_Выбранный отрывок_.
Я шагнула в комнату и остановилась, пораженная. На парадно накрытом столе стояла керосиновая лампа на высокой ножке, и общество, сидящее за столом, имело немного сконфуженный вид. Я опешила: на почетном месте сидели Ира и Миша Плюм. Рядом с Ирой — тетя Катя, рядом с Мишей — Юрик. Все при параде.
Ира встала. Вся кровь бросилась ей в лицо, и на глазах заблестели слезы (замечу мимоходом: Ира никогда, даже в самом раннем детстве, не плакала).
— Вот видишь, Фофочка, это мой жених. Я выхожу замуж за Мишу!
Это было так неожиданно, что я даже не помню, что я в первую минуту сделала. В голове оставалась лишь одна мысль: «Не надо! Это ошибка!»
— Что ж ты ничего не скажешь? — продолжала Ира, и голос ее дрогнул.
Я подошла, протянула ей через стол руку, крепко пожала и, не выпуская, сказала:
— Совет да любовь! Дай вам Бог счастья!
Боюсь только, что в моих словах прозвучало такое же сомнение, как у кардинала
На следующий день мы с Сергеем Васильевичем Мелеги держали венцы над ними. Обряд венчания проходил в Алейниковской церкви. Венчалось несколько пар, пришлось ждать очереди.
Было нудно и тяжело — как на отпевании. Мне было очень жаль Иру, и я не могла сказать почему. Я уже знала, что Тая сбежала с каким-то Борисом. Миша взял развод. Ире предстояло заменить мать семилетнему Юре, мальчишке испорченному и развращенному, к тому же обожавшему мать, которая всегда ему давала взятки за молчание.
Ирусь, мой верный друг, что ты делаешь?! Для меня вся эта процедура была очень мучительной; боюсь, что для Иры тоже… Казалось, что все это нечто абсолютно нереальное, начиная с того, что я не имела права быть посаженной матерью, будучи незамужней. А венец я держала над невестой, одетой в коричневое пальто и берет.
Я не хотела идти на свадебный обед: мне все это казалось чем-то вроде поминок на похоронах, то есть кощунством. Но Ира так вцепилась в мою руку, с такой тоской прошептала: «Будь со мной! Не уходи…», что тоска еще сильней сжала мое сердце.
Отчего Ирина свадьба оставила у меня впечатление похорон? Я говорила себе: это потому, что всякое расставание тяжело. Scheiden tut Leiden! [34]
Вечером я спешила домой, на гору.

_Вопросы по тексту_.
A - Воспроизведите дословно часть отрывка о свадьбе Иры между «Я не хотела» и «сжала мое сердце.» включительно.
B - Почему, согласно отрывку о свадьбе Иры, рассказчица считала, что не имела права быть посаженной матерью? Ответьте в одном–трех предложениях.
C - Допишите продолжение отрывка о свадьбе Иры после его последнего предложения.
Записи для этой работы не понадобятся.

_Исходные данные_.
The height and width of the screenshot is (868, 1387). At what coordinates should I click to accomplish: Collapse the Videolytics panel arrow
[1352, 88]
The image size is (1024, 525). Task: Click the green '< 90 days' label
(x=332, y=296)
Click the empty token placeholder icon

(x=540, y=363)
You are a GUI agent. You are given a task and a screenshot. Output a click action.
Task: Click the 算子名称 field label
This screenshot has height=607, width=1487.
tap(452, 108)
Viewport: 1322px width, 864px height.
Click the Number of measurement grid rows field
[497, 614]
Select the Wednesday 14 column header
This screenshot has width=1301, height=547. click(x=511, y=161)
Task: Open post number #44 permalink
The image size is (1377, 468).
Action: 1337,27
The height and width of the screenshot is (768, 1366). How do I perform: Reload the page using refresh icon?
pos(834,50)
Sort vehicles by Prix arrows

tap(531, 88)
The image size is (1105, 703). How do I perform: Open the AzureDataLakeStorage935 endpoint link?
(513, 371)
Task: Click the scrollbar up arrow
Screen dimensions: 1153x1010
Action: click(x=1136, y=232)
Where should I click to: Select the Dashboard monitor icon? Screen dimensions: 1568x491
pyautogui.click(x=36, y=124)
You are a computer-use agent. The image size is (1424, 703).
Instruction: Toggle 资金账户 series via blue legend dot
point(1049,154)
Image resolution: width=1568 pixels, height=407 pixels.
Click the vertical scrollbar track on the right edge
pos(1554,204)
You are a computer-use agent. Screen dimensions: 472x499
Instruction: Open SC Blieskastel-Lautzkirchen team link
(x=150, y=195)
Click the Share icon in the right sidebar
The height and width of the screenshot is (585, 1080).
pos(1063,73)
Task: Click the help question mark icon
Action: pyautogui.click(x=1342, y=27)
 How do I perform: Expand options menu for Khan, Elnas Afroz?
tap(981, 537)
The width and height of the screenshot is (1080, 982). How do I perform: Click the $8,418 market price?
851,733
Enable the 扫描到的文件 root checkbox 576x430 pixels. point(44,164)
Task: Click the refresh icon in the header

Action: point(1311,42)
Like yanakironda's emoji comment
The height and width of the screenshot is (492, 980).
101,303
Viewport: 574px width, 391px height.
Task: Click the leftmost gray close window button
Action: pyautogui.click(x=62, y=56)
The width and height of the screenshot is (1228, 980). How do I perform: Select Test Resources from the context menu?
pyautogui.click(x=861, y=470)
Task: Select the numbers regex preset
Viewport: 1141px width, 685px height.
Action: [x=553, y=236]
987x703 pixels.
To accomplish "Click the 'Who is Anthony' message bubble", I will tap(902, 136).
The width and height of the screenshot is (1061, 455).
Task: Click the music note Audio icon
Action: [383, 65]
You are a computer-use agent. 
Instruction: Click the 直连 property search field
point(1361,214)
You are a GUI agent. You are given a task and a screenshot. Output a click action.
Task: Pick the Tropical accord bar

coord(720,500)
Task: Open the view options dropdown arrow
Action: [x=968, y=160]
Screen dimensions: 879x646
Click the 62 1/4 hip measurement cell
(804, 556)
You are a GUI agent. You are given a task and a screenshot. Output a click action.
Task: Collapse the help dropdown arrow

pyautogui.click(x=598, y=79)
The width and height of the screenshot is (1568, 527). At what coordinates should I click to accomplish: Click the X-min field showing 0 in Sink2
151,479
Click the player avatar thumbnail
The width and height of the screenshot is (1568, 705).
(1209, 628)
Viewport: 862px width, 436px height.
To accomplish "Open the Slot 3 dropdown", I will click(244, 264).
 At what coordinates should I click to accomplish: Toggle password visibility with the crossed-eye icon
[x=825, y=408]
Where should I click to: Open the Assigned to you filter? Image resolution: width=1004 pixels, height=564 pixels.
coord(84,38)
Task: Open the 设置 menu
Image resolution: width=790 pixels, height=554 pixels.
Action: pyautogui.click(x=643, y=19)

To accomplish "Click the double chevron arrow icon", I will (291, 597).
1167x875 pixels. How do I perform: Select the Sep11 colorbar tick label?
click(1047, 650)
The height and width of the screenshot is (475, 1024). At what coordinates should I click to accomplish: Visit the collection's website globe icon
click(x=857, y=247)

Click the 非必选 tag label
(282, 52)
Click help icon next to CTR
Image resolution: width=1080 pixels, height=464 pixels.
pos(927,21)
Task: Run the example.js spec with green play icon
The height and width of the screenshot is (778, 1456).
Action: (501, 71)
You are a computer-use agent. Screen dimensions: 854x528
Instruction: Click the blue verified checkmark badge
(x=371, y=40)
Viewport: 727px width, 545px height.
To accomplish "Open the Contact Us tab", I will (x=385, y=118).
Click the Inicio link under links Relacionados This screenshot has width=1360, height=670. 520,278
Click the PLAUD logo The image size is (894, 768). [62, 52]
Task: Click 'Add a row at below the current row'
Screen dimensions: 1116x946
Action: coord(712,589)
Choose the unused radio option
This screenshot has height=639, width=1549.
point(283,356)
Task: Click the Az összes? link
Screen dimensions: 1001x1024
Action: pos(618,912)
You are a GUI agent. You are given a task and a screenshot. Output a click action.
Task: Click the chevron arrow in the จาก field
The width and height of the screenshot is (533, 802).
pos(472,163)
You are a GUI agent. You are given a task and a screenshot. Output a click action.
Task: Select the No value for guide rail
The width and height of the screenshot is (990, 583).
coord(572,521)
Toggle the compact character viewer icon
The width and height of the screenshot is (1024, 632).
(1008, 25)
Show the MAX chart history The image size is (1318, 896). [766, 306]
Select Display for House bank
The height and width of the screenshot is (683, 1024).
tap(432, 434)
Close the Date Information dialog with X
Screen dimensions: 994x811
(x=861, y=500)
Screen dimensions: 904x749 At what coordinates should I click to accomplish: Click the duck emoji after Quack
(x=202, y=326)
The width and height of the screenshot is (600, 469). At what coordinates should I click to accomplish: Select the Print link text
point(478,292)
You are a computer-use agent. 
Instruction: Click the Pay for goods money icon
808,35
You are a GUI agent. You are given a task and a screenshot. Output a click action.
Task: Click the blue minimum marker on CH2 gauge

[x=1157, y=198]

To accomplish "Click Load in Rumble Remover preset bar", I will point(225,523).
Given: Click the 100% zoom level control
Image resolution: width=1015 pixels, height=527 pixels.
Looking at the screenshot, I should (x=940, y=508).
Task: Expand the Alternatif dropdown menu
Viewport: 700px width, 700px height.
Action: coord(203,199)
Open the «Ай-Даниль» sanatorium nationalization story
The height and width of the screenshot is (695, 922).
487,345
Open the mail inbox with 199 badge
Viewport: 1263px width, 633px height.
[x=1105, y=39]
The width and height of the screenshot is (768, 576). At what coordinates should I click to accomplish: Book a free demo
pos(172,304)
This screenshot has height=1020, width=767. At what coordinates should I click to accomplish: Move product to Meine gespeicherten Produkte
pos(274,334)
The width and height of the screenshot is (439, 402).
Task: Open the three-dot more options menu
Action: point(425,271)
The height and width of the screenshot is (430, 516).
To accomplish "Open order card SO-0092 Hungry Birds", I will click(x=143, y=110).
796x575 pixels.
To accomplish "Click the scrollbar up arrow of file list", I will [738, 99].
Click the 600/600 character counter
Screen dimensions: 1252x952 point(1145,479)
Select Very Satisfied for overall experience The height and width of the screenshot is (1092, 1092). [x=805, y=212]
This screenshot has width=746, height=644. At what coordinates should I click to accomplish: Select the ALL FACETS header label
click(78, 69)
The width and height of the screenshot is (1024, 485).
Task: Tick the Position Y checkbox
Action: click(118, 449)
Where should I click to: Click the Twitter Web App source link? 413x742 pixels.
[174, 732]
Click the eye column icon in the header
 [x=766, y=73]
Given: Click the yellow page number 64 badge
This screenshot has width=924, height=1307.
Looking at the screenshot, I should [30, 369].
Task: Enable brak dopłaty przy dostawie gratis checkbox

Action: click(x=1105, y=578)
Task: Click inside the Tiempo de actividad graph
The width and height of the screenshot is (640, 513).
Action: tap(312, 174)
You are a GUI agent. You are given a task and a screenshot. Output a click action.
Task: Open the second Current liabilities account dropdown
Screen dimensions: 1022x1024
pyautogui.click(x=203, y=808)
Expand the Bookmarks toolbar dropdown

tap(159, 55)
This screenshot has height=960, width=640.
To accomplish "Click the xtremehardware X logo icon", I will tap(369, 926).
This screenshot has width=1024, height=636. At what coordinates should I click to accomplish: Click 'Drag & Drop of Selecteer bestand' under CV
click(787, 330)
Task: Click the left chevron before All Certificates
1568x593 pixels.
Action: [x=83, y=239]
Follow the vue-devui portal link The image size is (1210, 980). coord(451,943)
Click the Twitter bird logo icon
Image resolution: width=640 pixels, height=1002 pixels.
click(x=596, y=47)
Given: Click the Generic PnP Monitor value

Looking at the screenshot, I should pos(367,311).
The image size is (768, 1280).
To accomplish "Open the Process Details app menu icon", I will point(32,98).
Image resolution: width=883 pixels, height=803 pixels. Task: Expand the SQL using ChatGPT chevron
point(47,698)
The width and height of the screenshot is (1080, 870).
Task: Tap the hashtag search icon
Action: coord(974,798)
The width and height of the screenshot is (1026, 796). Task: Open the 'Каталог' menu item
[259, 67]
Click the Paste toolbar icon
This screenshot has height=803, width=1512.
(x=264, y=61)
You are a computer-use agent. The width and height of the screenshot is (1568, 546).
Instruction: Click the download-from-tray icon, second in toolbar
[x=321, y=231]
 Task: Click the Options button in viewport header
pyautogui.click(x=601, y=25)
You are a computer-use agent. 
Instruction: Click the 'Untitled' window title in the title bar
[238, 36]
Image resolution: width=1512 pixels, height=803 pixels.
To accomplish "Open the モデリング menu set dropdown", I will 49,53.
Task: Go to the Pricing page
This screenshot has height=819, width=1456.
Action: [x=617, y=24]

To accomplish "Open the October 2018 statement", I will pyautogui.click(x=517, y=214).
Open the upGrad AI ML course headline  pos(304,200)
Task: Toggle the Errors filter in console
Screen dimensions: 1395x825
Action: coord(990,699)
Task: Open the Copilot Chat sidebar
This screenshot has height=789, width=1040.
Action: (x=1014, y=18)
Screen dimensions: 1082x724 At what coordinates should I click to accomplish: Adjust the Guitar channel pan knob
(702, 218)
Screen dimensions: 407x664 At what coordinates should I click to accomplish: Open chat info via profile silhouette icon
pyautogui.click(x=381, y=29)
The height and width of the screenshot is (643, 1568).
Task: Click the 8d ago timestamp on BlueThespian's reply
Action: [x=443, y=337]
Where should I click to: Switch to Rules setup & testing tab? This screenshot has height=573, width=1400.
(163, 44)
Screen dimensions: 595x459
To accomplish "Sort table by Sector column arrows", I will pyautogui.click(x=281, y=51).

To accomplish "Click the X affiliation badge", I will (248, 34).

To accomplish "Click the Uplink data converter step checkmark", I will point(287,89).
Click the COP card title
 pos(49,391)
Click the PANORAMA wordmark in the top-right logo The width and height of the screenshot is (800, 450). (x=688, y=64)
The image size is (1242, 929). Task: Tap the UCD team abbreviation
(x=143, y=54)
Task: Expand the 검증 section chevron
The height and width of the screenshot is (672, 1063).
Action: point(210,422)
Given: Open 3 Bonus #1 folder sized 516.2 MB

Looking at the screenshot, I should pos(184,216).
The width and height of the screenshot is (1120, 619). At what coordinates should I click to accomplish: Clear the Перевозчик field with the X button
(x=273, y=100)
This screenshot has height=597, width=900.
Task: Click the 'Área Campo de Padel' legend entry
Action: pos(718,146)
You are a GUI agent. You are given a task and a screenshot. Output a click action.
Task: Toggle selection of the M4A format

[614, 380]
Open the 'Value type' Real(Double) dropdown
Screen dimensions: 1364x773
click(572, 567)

_Ответы по номерам_.
A -
Я не хотела идти на свадебный обед: мне все это казалось чем-то вроде поминок на похоронах, то есть кощунством. Но Ира так вцепилась в мою руку, с такой тоской прошептала: «Будь со мной! Не уходи…», что тоска еще сильней сжала мое сердце.

B - Рассказчица считала, что не имела права быть посаженной матерью, потому что была незамужней.

C -
— Подожди, мне надо поговорить с тобой, — сказал Миша. — Мы с Ирой тебя проводим и поговорим.
34
Разлука приносит страдание ( нем.)
Мы шли по крутой тропинке мимо старого кладбища и большого оврага, над которым высится синагога. Сколько разных воспоминаний связано с этой тропинкой! И вот еще одно. Снег растаял уже повсюду. Деревья голые, черные; на каштанах уже набухали почки. Дул резкий ветер с востока; тучки неслись низко-низко.
Мы шли втроем, Ира в середине. Миша напевал:
Тучи над городом встали, В воздухе пахнет грозой…— Вот что я хочу тебе сказать! — вдруг оборвал песню Миша, когда мы были возле ворот старого кладбища. — Езжай и ты с нами! Здесь тебе оставаться опасно. Здесь все знают тебя, как знали твоего отца. Здесь ты — помещица. Даже когда дрова колешь! Здесь ты — дворянка. Даже если ты босиком и на руках мозоли.
— Здесь я — рабочий, твердо стоящий на ногах!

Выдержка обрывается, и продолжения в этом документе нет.